This marks the first journal entry from Istanbul! I’ve been here in Turkey for the past week attending GUADEC, which for the whole part has been a blast. It’s as community-focused as LCA—the largest free software conference in the southern hemisphere—and thus a whole heap of fun.
GUADEC is the premier GNOME conference, held in a different European city every year, where developers and users alike chat about GNOME and generally party a lot.
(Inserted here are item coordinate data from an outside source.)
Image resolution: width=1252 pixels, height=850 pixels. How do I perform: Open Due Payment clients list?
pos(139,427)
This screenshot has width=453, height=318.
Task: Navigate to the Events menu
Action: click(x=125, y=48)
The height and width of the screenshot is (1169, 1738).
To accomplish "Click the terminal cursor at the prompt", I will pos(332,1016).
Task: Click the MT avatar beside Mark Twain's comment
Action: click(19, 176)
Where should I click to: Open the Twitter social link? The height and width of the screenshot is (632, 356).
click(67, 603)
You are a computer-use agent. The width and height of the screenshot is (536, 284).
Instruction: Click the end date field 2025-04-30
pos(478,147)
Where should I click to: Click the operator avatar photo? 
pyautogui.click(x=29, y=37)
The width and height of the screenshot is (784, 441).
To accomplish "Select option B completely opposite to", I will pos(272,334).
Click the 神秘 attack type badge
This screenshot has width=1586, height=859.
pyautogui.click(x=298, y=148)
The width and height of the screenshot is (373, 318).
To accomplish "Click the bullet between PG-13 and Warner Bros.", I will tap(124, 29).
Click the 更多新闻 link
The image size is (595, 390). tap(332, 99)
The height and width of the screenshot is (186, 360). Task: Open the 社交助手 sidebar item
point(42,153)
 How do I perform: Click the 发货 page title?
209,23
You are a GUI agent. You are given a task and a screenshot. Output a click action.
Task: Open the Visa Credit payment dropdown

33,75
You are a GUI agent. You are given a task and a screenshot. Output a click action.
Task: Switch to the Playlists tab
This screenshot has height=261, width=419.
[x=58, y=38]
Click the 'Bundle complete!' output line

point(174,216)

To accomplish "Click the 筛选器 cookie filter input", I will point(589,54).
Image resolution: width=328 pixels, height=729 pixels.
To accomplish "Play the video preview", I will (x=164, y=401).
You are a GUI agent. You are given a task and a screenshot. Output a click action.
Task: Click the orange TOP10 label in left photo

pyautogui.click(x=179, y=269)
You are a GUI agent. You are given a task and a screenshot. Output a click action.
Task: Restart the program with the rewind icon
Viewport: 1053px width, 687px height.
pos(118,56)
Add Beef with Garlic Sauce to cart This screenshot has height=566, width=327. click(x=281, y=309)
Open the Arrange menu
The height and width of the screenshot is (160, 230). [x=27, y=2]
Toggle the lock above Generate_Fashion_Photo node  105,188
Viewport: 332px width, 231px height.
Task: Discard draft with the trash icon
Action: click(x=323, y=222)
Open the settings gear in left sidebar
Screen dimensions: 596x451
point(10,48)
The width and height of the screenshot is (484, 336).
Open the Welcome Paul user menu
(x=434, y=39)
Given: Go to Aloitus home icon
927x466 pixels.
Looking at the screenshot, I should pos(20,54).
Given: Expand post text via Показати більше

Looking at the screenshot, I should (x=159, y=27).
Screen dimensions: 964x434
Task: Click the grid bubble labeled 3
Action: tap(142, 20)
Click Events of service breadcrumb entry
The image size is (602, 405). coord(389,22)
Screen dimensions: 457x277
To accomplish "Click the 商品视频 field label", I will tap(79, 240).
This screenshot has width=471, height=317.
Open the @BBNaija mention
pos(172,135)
GNOME is a free desktop environment built on the GTK+ toolkit.
Some highlights include:
- meeting Hylke Bons (hbons), Andreas Nilson (andreasn) and Kalle Persson (kallepersson) for the first time face-to-face—we’ve known each other for a good year through the Tango Desktop Project—it’s great putting a face to an IRC nick;
- catching up and having dinner with a different group of like-minded, awesome and friendly people every night at various restaurants on the Bosphorus;
- the three-hour boat party sponsored by Collabora on Thursday evening;
- Federico Mena-Quintero’s talk on document-centric GNOME where he proposed a journal-based history application—although I disagree with the implementation it caused quite a buzz and got the ideas flowing;
- Catching up with Lennart Poettering and watching him haggling and forcing taxi drivers to bid each other down;
- post-GUADEC dinner under Lefty’s guidance at a Japanese restaurant followed by a water-pipe smoking session whilst sipping apple tea in a back-alley café in Taxim.
I fly out on Monday before heading to London for LugRadio Live with a day in between back in Frankfurt to rest and recover. Between doors until the 24th—should be fun!
On a final note, the Tango Desktop Project icons have been re-licensed into the public domain. I’ll do a proper writeup in the coming days on the implications and what this means for developers and artists.
2 comments
I think that has to have been, overall, the most peculiar experience during my visit to Istanbul: spending the evening chatting in Japanese with a Turkish waiter.
It was an excellent dinner, even if we did get reamed on the sake…
@Lefty: Yea; I really enjoyed the evening—one of the best experiences of Japanese cuisine I’ve had (though next time I’ll ask about the price of sake first).
Thanks again mate—we really need to do this again sometime down the track (GUADEC ’09?)